==== PROVIDED DATA

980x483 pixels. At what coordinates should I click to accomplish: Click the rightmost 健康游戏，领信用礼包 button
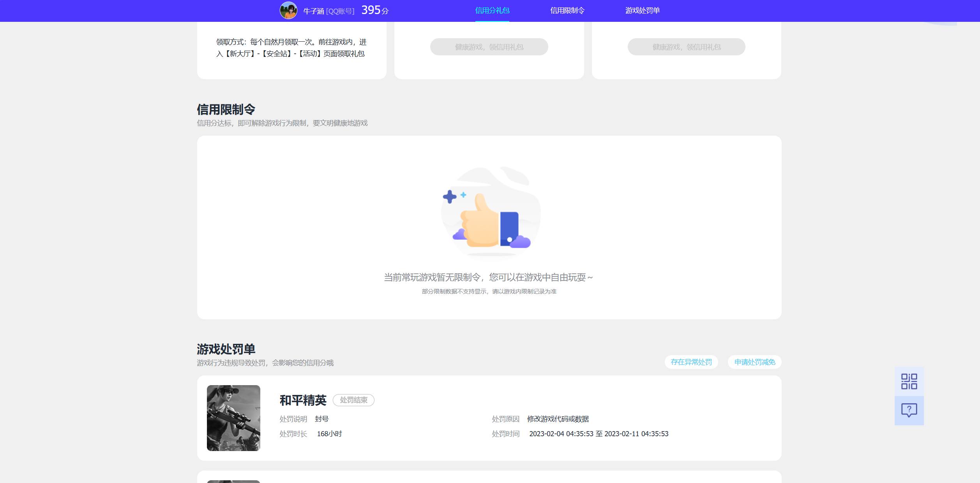687,47
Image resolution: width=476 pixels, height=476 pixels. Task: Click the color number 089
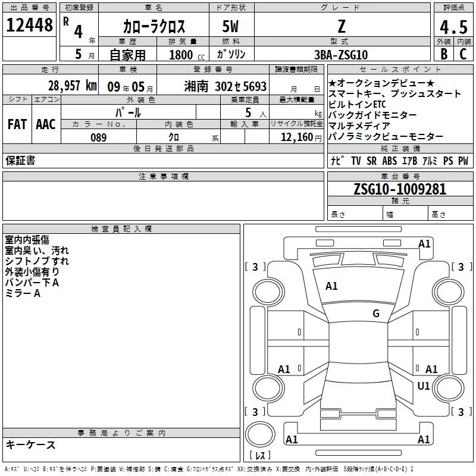click(x=98, y=137)
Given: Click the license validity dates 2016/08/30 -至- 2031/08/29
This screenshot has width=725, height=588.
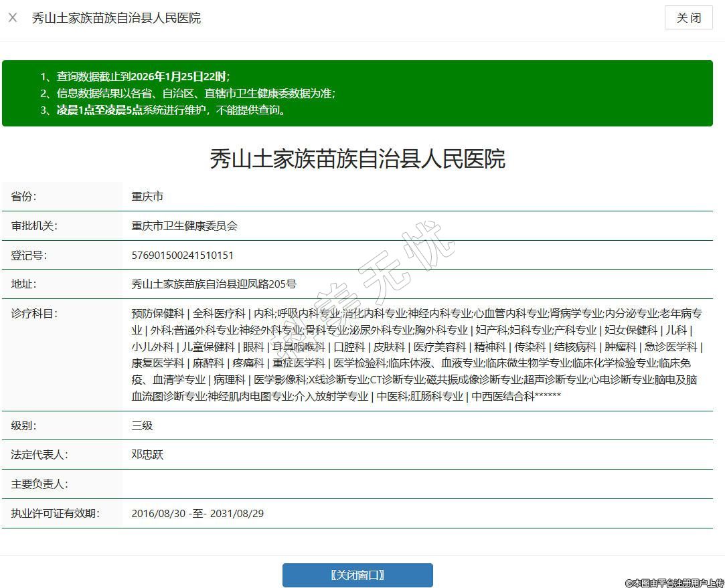Looking at the screenshot, I should coord(198,514).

========

> [PROBLEM DESCRIPTION] For this step, transcribe all the material above exactly and drop the images.

> [EXERCISE SOLUTION]
980x483 pixels. At what coordinates should I click to accomplish: Click the rightmost 健康游戏，领信用礼包 button
687,47
Image resolution: width=476 pixels, height=476 pixels. Task: Click the color number 089
click(x=98, y=137)
Given: Click the license validity dates 2016/08/30 -至- 2031/08/29
This screenshot has width=725, height=588.
Looking at the screenshot, I should coord(198,514).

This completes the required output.